Voter Identification and Registration in Ghana: A Technical Assessment December 15 December 22, 1993
From November 27 to December 8, 1993, the International Foundation for Electoral Systems (IFES) conducted a technical assessment of the .current voter identification and registration process in Ghana: The purpose of this assessment was to assist the Government of Ghana and the international community in their efforts to improve the Ghanaian voter register in preparation for general elections in 1996. This assessment mission was made possible by funding from the United States Agency for International Development (USAID) through its mission in Accra, Ghana. The scope of the assessment included the following areas of study:
1) Concerns about the 1992 voter registry;
2) Structure of the Ghanaian electoral system;
3) Statutes governing elections, registration and voter identification;
4) Data processing capacity of the National Electoral Commission;
5) Other analyses by the Ghanaian government of national identity card options;
6) Voter education on the registration process;
7) Voter Registrar training;
8) Election timetables; and
9) Supply cost estimates for registration system options.
The IFES team met with members and staff of the Ghanaian National Electoral Commission (NEC), Statistical Services (SS), Social Security and National Insurance Trust (SSNIT), the leadership of registered political parties and representatives of the governments of the United States and Denmark. The team prepared three sets of questions for the NEC in order to obtain general information as well as to provide guidelines for the NEC to refer to in the implementation of the registration project.
The responsibility for issuance· of voter identity cards and the compilation· and maintenance of the voter register rests with the NEC. However, official individual identification and the issuance of national identity cards could involve a larger activity which requires the assistance of several other Ghanaian government entities. The development of such a national database could have census applications outside of the electoral process in such areas as health care, economics and agriculture.
In 1992, an interim report was developed which proposed a system for the establishment of a national identification card. Although the objectives of the report were worthy, an analysis of timetables and costs make the viability of the proposal difficult to implement.
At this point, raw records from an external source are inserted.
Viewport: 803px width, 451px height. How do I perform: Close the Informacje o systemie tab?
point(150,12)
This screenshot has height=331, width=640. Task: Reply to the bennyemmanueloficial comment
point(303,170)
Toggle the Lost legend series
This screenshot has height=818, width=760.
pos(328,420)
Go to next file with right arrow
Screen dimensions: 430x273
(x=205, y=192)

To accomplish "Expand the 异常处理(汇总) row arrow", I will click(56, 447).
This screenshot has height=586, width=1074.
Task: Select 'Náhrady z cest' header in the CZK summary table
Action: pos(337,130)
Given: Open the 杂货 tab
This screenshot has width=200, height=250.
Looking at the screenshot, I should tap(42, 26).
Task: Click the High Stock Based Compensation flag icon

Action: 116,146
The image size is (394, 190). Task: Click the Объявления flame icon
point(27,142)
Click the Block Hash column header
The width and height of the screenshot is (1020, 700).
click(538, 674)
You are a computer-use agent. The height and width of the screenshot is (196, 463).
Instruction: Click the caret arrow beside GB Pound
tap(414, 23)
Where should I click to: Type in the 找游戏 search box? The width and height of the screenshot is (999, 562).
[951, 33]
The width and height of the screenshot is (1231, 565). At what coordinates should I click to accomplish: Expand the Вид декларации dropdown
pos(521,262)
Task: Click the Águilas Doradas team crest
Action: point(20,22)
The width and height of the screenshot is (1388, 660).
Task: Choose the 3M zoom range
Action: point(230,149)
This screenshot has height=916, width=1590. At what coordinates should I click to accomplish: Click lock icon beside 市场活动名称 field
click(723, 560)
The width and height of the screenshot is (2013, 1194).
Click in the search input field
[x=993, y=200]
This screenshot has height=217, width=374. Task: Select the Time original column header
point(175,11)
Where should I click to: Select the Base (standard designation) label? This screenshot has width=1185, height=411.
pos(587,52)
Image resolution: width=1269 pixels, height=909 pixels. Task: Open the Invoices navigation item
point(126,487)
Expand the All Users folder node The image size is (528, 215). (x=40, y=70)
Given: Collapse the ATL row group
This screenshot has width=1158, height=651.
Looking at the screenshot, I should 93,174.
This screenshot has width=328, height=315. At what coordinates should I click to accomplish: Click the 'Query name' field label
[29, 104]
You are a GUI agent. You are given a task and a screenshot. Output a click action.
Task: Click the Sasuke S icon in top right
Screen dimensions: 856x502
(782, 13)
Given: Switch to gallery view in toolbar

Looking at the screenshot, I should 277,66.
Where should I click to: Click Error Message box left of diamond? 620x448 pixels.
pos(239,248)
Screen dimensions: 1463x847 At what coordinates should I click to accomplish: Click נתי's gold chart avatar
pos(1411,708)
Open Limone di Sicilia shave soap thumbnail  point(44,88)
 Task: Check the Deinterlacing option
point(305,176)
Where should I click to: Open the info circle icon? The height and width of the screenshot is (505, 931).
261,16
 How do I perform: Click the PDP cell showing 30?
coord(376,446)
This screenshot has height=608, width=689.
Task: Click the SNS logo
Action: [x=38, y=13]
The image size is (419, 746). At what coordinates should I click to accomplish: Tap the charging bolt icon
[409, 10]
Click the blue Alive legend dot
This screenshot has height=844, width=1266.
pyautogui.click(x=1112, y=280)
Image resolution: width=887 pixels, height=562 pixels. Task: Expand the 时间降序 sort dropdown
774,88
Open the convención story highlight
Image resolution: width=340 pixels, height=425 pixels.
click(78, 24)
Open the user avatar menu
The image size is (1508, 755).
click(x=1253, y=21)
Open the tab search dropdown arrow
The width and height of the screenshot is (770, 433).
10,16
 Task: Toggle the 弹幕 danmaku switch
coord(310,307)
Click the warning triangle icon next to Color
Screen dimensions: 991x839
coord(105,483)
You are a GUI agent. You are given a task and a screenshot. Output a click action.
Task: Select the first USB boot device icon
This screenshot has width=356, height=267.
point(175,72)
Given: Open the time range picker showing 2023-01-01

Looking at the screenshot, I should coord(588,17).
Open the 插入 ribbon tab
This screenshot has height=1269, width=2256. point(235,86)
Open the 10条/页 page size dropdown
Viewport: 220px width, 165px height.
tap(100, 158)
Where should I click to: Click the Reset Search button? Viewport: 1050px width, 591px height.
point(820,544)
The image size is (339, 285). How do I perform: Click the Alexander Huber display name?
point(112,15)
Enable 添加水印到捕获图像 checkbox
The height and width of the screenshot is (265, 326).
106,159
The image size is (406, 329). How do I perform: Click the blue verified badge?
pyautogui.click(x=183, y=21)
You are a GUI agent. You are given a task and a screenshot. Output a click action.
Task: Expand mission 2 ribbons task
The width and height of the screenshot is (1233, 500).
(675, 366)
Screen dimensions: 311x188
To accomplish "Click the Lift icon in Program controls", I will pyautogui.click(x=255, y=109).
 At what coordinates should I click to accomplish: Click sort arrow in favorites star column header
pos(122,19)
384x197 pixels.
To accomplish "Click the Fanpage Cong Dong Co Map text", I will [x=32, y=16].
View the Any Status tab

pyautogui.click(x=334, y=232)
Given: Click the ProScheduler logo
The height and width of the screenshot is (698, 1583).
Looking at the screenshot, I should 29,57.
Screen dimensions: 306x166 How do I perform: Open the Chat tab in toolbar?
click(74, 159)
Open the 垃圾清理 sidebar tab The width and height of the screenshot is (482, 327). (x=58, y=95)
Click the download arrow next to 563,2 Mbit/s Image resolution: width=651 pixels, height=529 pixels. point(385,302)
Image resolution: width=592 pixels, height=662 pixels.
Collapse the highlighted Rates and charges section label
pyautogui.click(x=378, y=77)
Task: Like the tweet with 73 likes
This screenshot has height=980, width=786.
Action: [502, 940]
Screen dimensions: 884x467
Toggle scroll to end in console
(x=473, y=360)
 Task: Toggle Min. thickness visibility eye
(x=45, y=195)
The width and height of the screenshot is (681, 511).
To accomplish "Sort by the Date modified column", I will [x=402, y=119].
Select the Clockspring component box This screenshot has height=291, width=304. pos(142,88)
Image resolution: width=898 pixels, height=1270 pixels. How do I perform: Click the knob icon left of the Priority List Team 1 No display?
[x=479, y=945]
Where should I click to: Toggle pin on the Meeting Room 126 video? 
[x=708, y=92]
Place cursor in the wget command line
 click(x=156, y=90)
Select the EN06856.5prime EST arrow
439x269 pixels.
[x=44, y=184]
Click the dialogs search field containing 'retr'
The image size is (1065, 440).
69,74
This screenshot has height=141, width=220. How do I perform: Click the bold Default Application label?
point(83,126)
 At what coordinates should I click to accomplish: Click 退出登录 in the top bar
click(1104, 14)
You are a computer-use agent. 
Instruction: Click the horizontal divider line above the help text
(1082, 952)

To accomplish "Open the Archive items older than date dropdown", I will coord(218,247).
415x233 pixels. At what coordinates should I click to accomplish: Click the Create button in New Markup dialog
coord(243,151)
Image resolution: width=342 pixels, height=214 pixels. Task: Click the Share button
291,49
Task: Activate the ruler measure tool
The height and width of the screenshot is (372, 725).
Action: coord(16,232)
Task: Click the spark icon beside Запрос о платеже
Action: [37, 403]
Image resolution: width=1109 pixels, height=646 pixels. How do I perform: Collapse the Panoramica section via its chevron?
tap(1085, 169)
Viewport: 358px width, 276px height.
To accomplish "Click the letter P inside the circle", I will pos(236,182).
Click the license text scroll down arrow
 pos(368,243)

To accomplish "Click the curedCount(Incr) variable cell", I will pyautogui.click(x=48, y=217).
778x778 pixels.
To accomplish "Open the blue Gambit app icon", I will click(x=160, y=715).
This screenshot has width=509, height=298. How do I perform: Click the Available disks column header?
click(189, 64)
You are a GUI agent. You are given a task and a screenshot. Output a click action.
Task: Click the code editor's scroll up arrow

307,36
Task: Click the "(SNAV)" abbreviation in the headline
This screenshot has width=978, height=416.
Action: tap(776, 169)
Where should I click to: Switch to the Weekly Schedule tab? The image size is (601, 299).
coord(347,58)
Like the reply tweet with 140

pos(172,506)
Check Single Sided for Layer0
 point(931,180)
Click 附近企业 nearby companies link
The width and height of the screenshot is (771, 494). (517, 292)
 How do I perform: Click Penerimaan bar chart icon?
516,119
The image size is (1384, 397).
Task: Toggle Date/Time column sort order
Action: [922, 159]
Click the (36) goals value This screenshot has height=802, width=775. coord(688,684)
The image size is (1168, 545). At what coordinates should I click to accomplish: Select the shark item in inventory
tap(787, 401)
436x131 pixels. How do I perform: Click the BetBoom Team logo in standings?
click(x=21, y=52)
IFES recognizes the major components involved in a national voter identification and registration system consisting of:
1) voter education on the eligibility requirements and process of registration;
2) training of voter registrars;
3) the management of voter registration source documents, cards and procedures; and
4) the. production of voters lists for use at polling stations.
On the basis of the assessment team's conversations and analyses, IFES recommends the development of voter education programs which include the print, broadcast and traditional oral media. These programs must take into account the languages, literacy levels and local customs of the voting population. Equally important is the training of the voter registrars conducting the process. The reduction of registration errors and consistency in the completion of registration forms/cards are integral to the overall accuracy of the list and success of the program. IFES recommends that the source documents of the registration system include a three-part (self-duplicating) registration form/identity card designed to facilitate data entry as well as to improve the accuracy of the register.
In order to implement the project, a four to five-person support team should be assembled. The team would include an on-site project manager who would direct and coordinate the activities of the other consultants and serve as a special advisor to the NEC on the registration process. Additional consultants would be brought in to work on voter education, registrar training and data processing as required.